==== Page ====

A blade of grass growing in the pavement. A kiss. An early morning mist. Some things are better left untouched. Or unnoticed. Certainly, uncommented on. Why do we have to always go there, climb it, capture it, picture it, tweet it? Why can’t we just leave things alone?

We want to finger everything. Remember that little old lady in Tampopo who felt up the cheese and fruit in the market? Like that. We may not keep all the stuff in our homes, but whenever something happens, we need to touch it with our commentary, our witty spin, and then we move on, and although it appears we pass without accumulation — look, we’ve gotten so good at this that we even have social media that disappears in ten seconds — perhaps there’s something that still sticks to us, however transparent.

We laugh at hoarders, who have distorted needs to collect so much crap, to possess all the detritus of their lives, like Christmas trees, used toilet paper, whatever. But we’re not so different. Perhaps more presentable.

As much as I try to rise above such tendencies, I find myself wanting to possess through commentary. As if my latest tweet will provide some wave of acceptance that will fulfill my sense of self and, I don’t know, affirm my worldview as well as provide for next month’s mortgage payment and also somehow affix my place in the permanent human record.

Which brings me to that old saw, if a tree falls in the forest, does it make a sound? Of course it does. But we can’t stand to think anything exists if it happens without us recording it. Which is weird, because we all well know that we’ve only been recording stuff for six or so thousand years, leaving the previous 13.8 billion years largely untouched. Or maybe we are aware of that immense passage of time and we’re desperately trying to catch up.

So, yeah, that tree that fell? Perhaps we shouldn’t care. Perhaps we should just let it be.

And if an artist says, “goodbye to all that,” without actually writing about it (no disrespect to Ms. Didion) or telling anyone or even leaving a note, should we chase him or her down and ask, why? What happened? What did we do? Is there something you know that we should know?

Probably not. But there’s that insecure panic when a member of the clique stops coming to the mall. What’s she doing? With whom? There’s the urge to know, to understand, to comment. So I went and did it. Damn me.

====

> _Written exercise_:
Could you copy the stretch of the essay on leaving things alone from "So, yeah, that" through "we should know?" word for word?

==== Dataset ====

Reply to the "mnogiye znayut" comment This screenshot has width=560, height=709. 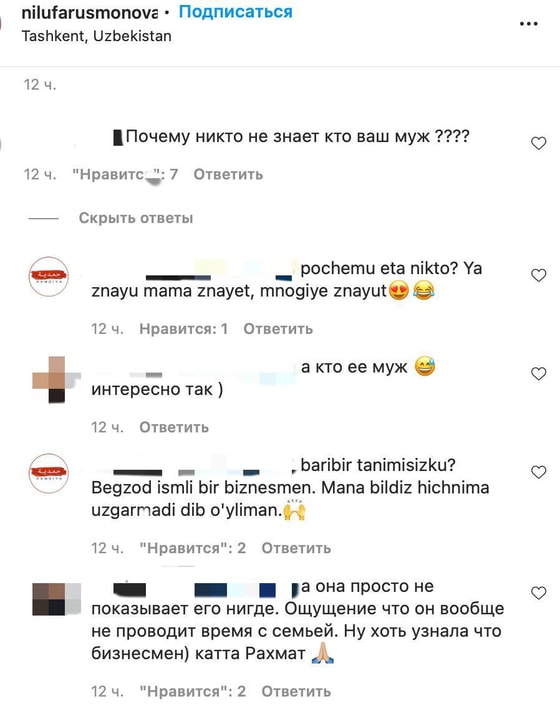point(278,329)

====
==== Dataset ====

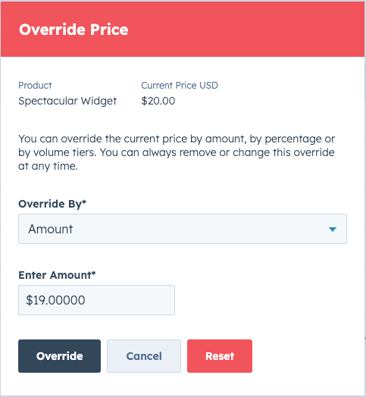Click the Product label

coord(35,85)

====

> _Response_:
So, yeah, that tree that fell? Perhaps we shouldn’t care. Perhaps we should just let it be.

And if an artist says, “goodbye to all that,” without actually writing about it (no disrespect to Ms. Didion) or telling anyone or even leaving a note, should we chase him or her down and ask, why? What happened? What did we do? Is there something you know that we should know?